Gray re-sequenced the tracks "balancing acoustic recordings against, say, instrumentals that have flecks of sunlight to lift the listener!" Either way, the overall mood of the album is true to what I earlier said was a "depressing" period in Gray's life.
"That comes out in the music and the songs, things like my mom and dad splitting up," he reflects. "As my career nose-dived, my family life dipped as well. Not in terms of my wife but the Grays. I was on-the-road a lot, nothing was working out and I was becoming less sure of the things I thought I'd been 100 per cent sure about. My own heart. The world I was living in. What I was doing. My family. How everything fitted together. The fact that my original family was falling apart certainly made me ask questions about what was real about the relationship my parents had. And what wasn't. During my childhood, did I buy into a sweetened version of family life? I always thought it was great but maybe I missed something vital in their relationship."

Such questions seep through If Your Love Is Real which is "about someone falling for somebody and some mad, passionate thing that is fantastic, in-and-out of bed, then they're off somewhere else and you're wondering whether it was just a good time for them or if they really feel as deeply as you do." This he considered in terms of his own mother.
"My mom and dad had been split up for a couple of years and my mom was about to start seeing another bloke and I remember thinking she seemed really vulnerable and what a big deal this was," he says, quietly. "All she'd been through and then to stake it all on someone else again. The courage you need to do that. Those thoughts also occurred while I was writing the song that opens this album, Flame Turns Blue."

AND, yes, this was one of the songs Gray sang to end the recording of my RTÉ radio show, Under The Influence and kick-start this interview. Other songs on the new album include the "relatively simple" Twilight, Falling Down The Mountainside and many tracks he accurately identifies as "maybe slightly down but still lit with the kind of excitement and wonder I find as I breathe in the world I move through".

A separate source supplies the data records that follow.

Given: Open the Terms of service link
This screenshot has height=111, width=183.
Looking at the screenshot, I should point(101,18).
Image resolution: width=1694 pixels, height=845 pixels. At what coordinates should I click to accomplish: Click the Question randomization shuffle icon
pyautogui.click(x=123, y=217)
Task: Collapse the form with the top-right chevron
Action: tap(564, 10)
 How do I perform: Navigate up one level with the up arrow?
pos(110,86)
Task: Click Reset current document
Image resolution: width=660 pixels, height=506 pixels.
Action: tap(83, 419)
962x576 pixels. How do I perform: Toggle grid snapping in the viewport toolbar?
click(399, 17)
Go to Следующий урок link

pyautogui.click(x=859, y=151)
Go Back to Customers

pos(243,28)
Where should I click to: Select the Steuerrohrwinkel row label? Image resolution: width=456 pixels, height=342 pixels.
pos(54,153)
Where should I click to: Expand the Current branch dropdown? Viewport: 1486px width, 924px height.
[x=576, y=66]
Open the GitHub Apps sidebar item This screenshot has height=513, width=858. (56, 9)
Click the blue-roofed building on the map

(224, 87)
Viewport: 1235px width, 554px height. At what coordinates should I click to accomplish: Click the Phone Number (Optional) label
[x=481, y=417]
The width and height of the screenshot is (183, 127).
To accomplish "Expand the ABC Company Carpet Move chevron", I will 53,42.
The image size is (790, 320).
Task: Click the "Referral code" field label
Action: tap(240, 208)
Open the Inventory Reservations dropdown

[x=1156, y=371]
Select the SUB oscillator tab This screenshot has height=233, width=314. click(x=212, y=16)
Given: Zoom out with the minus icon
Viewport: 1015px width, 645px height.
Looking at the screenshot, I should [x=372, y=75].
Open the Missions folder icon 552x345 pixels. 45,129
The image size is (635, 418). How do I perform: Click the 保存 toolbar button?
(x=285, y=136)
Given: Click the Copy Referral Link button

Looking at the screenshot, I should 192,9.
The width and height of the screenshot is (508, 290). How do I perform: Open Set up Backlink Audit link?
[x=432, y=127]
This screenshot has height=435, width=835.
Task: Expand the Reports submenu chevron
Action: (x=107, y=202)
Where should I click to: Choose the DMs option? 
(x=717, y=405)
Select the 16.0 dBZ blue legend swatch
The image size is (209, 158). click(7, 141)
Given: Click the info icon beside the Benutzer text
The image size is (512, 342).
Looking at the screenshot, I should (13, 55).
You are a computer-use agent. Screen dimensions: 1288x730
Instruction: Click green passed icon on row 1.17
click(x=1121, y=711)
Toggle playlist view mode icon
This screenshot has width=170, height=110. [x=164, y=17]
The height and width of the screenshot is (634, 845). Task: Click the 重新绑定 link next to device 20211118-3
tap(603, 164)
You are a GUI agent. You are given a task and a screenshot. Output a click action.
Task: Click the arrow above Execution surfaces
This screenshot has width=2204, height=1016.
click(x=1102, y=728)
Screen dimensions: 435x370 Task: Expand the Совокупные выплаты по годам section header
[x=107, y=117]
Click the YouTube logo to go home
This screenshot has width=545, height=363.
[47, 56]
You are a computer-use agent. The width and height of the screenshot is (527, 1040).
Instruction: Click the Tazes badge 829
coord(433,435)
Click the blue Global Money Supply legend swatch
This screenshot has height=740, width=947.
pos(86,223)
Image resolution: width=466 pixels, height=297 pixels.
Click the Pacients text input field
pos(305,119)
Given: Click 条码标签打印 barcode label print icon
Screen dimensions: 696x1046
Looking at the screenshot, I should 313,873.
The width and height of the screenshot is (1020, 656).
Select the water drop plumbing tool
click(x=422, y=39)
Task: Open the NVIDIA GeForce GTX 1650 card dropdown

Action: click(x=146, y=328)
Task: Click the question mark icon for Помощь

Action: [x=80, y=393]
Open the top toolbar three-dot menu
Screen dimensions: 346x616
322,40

In fact, even though Gray has resolutely refused to discuss where his songs "come from" or his "ultimate goals" as a performer, today, when pushed, he will.
"Most of my songs are lit by the wonder of being alive. Even if that means feeling blue," he says. "And though, no, I don't usually, talk or even think about my songs at this level, ultimately you do, as a singer, want to transport people. In a song, when the world is revealed in all its magic, people believe that. That's what sucks them in. You've made that connection. They say `I remember the smell of fresh-cut grass or diesel fuel' or whatever. A memory-rush will come back. And I hope that's what people feel after they hear my recordings. Or see me in concert. It's like that track on the new album, Clean Pair of Blue Eyes. I wrote that at a time when I was down, in New York, with Clune and wondering if I'd ever get a recording deal. Then we went to the Metropolitan Art Museum and it was the kind of day where you feel you're seeing the world for the first time. It was super-real. Then I saw a painting by Vermeer. He was painting with light. It was the most iridescent form of perfection. I couldn't believe it! And that night I started writing Clean Pair of Blue Eyes which I finished in Ireland. That sense of transformation really is what I hope to fire with my music."